Ev.Ex arranca amanhã em Évora para celebrar a palavra e a arte contemporânea

A 6.ª edição da Évora Experimental – EV.EX.2025 arranca esta sexta-feira com a inauguração da exposição EXcriteX, dedicada ao tema da arte e obras experimentais.

O evento, que decore até 30 de janeiro de 2026, é uma iniciativa da Associação Invencionarium, com apoio da Direção-Geral das Artes, da Câmara Municipal de Évora e da Direção Regional de Cultura do Alentejo.

Segundo a organização, a edição deste ano “trata da espiritualidade da palavra que brota das escrituras sem tempo, que é sabedoria divina”.

O termo EXcritEX resulta, pois, da “contração, justaposição e síntese” de es/cri/tu/ra e texto, servindo de mote à “criação de obras experimentais em diferentes linguagens e suportes”.

O evento procura “salientar o desenho da palavra escrita, as linhas de força da letra desenhada, o sinal nas problemáticas contemporâneas da liberdade, identidade e ecologia humana”, e apresenta novas leituras sobre “as materialidades da escrita, a intersemiose das linguagens e a hibridez dos processos”, acrescentam os organizadores, em comunicado.

A inauguração da exposição EXcritEX inclui 65 obras bidimensionais, 16 livros de artistas e 22 vídeos, seguindo-se as performances “O Grau Zero (do gesto) da Escrita”, de Ana Mota, e “Estranho silêncio repleto de sons”, de Carlos César Pacheco.

No dia 15 de novembro, terá lugar a sessão Textgráfica, com a apresentação de livros de Ana Mota, Carlos César Pacheco, Marta Almeida e Sara Franco, a que se seguirá a performance “Métodos de Extermínio em Massa – três poemas sinfónicos”, de Carlos César Pacheco.

A programação prossegue a 29 de novembro, com o “Laboratório de Experimentus Poéticos.
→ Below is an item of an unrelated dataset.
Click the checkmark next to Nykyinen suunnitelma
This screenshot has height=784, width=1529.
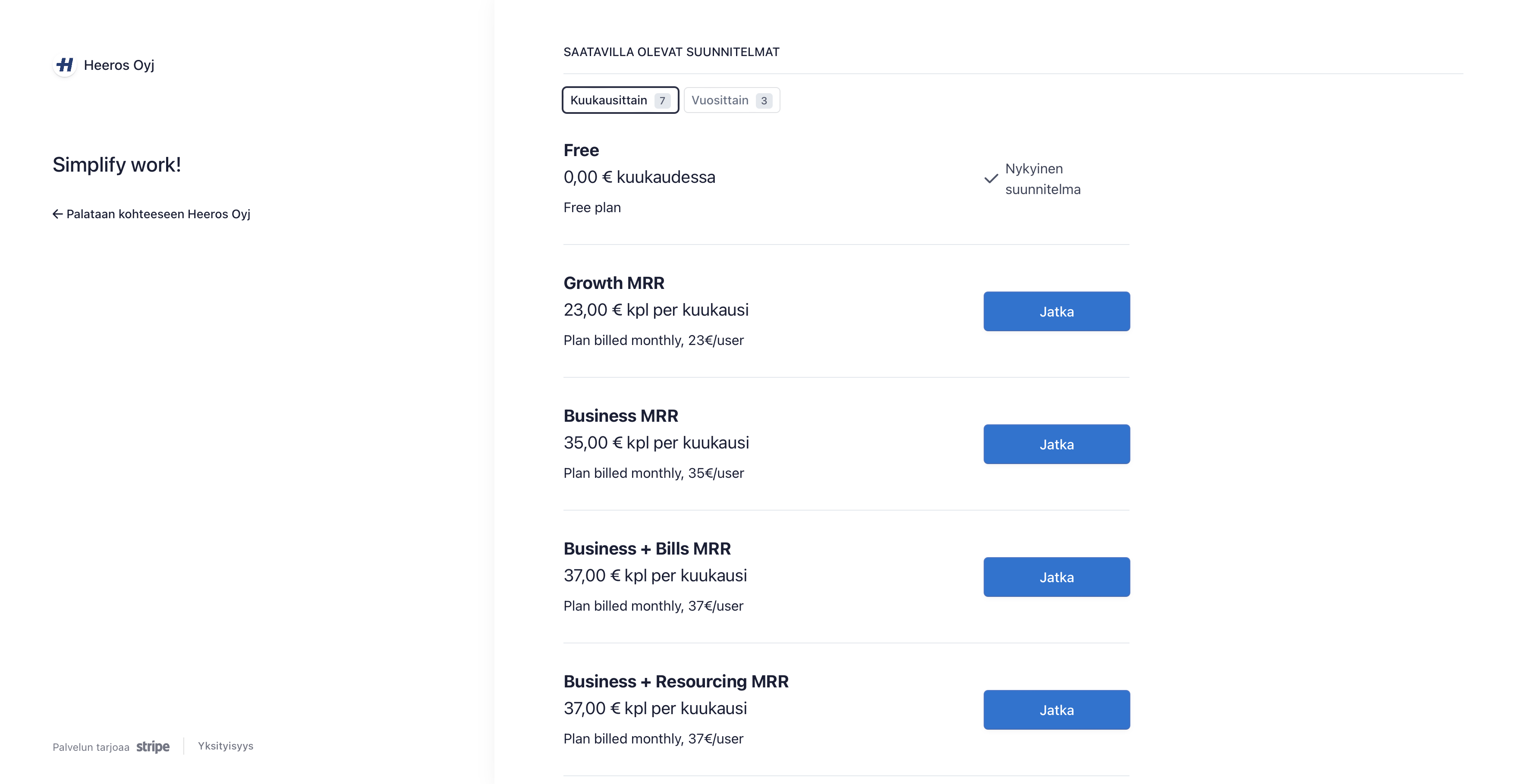coord(991,179)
Oficina de Poesia das Formas Gráficas”, orientado por Jorge dos Reis, seguindo-se, no dia 13 de dezembro, a apresentação da Global Multimedia Poetry Stands (GMPS).
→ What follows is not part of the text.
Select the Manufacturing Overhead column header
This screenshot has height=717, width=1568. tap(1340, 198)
No dia 10 de janeiro de 2026, será a vez de novos lançamentos literários – incluindo obras de Brenda Segura, Feliciano de Mira, Maria João Lopes Fernandes e Paulo Scavullo -, seguidos da performance “Corpo Silencioso”, por Feliciano de Mira, e a apresentação do Catálogo EXcritEX, por António Guerreiro.